■ **What is needed**: Could you filter the records below down to the lines that include the word "agent"?

###

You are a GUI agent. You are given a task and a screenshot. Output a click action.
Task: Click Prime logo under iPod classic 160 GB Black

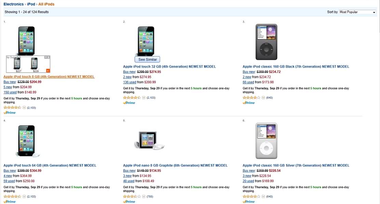click(x=249, y=103)
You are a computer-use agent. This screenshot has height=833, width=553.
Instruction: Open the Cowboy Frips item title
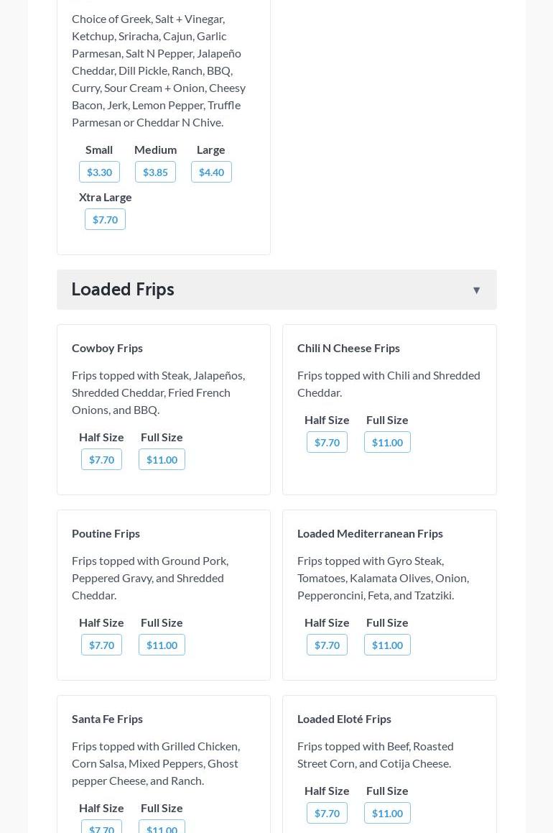point(107,348)
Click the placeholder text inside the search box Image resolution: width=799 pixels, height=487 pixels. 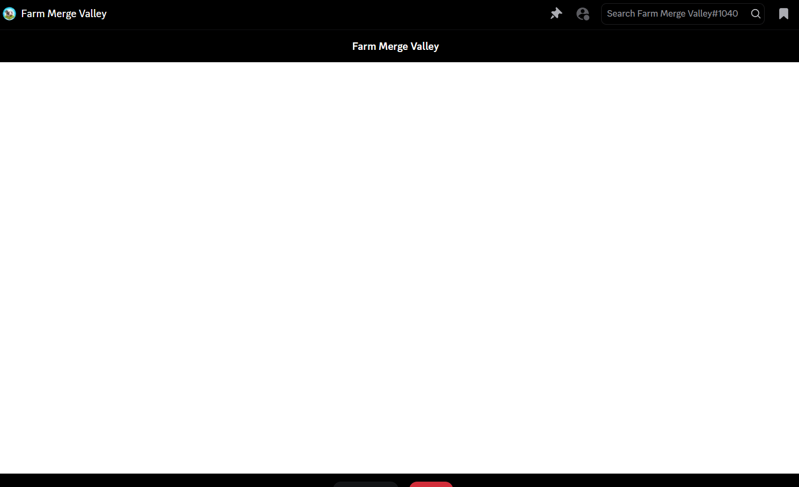tap(672, 14)
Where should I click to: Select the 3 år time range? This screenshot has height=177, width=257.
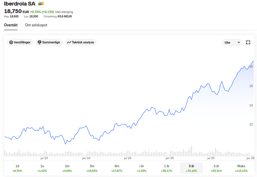[x=191, y=168]
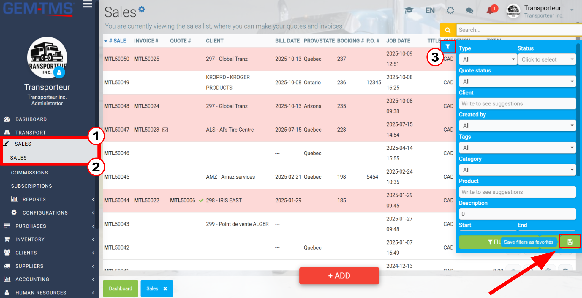
Task: Click the search magnifier button
Action: coord(448,30)
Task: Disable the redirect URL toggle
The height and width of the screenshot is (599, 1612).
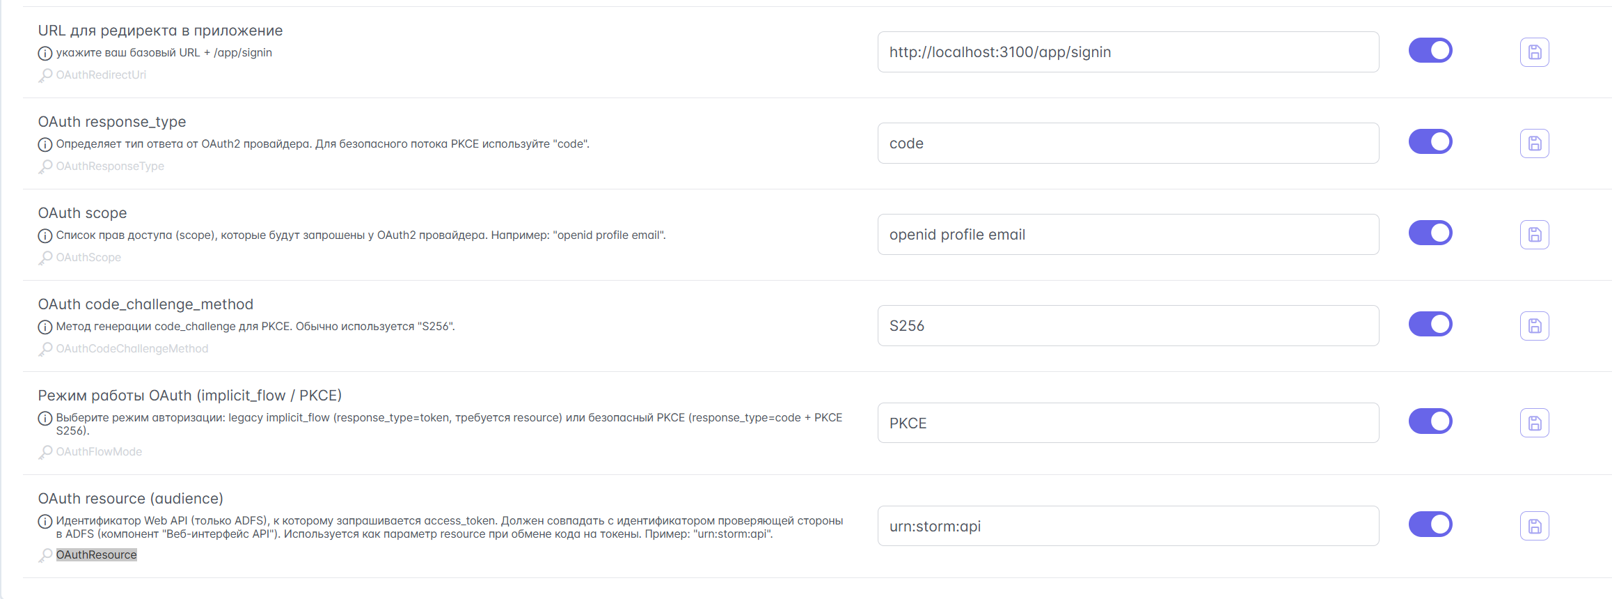Action: (1430, 51)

###

■ **Written reply**:
You are a GUI agent. You are given a task and a screenshot. Output a click action.
You are a computer-use agent. This screenshot has height=833, width=553.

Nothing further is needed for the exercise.